The remaining shares in Genworth MI Canada will be acquired by Brookfield at a price of $33 per share
Brookfield Business Partners along with some of its affiliates and institutional partners will take full ownership of Genworth MI Canada by acquiring the remaining 43% for nearly CAD1.6 billion ($1.2bn).
The Bermuda-based private equity firm is offering to buy the remaining shares in Genworth MI Canada at CAD43.5 ($33) per share.
Earlier this month, Genworth MI Canada changed its brand name to Sagen MI Canada.
The company operates through its subsidiary – Genworth Financial Mortgage Insurance, which is a private sector residential mortgage insurer in Canada.

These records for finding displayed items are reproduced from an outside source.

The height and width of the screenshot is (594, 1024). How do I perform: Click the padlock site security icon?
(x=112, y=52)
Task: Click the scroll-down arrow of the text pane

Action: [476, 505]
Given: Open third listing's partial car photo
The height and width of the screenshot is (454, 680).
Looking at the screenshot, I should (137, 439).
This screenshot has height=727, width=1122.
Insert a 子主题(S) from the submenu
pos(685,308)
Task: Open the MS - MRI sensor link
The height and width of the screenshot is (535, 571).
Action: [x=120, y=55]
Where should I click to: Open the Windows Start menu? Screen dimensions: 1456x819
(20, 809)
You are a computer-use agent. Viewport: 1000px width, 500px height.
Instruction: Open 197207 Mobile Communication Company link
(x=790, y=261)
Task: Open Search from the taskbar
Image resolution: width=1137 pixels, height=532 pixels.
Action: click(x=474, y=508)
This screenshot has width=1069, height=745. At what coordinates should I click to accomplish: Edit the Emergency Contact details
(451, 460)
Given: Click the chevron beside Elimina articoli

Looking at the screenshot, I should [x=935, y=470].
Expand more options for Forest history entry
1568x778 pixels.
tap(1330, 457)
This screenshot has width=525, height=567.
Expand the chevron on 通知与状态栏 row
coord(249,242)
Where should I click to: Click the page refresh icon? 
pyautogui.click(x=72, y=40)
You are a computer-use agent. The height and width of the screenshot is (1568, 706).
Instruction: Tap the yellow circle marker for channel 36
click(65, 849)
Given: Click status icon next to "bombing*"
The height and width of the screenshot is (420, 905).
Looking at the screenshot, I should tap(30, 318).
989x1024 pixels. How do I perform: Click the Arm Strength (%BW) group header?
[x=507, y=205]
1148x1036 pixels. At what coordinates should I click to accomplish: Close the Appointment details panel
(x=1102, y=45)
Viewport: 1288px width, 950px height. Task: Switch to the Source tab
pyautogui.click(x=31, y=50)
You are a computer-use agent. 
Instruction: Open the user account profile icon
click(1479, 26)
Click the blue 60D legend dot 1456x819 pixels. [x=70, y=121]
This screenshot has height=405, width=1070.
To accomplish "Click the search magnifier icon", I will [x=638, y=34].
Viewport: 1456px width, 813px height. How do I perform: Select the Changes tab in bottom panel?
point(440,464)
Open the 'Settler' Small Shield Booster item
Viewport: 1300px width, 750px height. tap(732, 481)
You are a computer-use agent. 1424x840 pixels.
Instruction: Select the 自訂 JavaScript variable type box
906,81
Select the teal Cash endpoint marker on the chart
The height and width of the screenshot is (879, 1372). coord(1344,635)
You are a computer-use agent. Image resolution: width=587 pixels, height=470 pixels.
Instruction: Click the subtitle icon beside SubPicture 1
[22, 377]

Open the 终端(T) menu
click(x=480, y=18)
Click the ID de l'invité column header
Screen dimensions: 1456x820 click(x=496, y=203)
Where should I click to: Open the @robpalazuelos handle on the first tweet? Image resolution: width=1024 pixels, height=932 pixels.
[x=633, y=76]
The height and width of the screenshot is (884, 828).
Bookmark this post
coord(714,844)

Its subsidiary offers mortgage default insurance to Canadian residential mortgage lenders.
Genworth MI Canada had CAD7.1bn ($5.38bn) total assets and CAD3.8bn ($2.88bn) shareholders’ equity, as of 30 September 2020.
Sagen MI Canada president and CEO Stuart Levings said: “The Transaction, together with our Company’s recent rebranding as Sagen MI Canada, represents an exciting new chapter for the Company.
“We look forward under Brookfield’s ownership to continuing to work with lenders, regulators and mortgage professionals to help people responsibly achieve and maintain the dream of home ownership.”
In 2019, Brookfield Business Partners acquired 57% stake in Genworth MI Canada for $1.8bn
In August 2019, Brookfield Business Partners signed a deal to acquire a controlling stake of 57% in the Canadian firm from Genworth Financial for CAD48.86 ($37.06) per share or CAD2.4bn ($1.82bn). The deal was closed in December 2019.
For the current transaction, Brookfield Business Partners plans to fund nearly $460m, while its institutional partners will fund the remaining amount of the consideration.
Brookfield Business Partners managing partner David Nowak said: “We are pleased to have reached this agreement which will provide existing shareholders of the Company with price certainty and a meaningful premium in an uncertain market environment.”
The transaction will be carried out by means of and subject to a court-approved plan of arrangement under the Canada Business Corporations Act.
Expected to close in the first half of next year, the transaction would also need approval from the Canadian Minister of Finance, and the meeting of other customary closing conditions.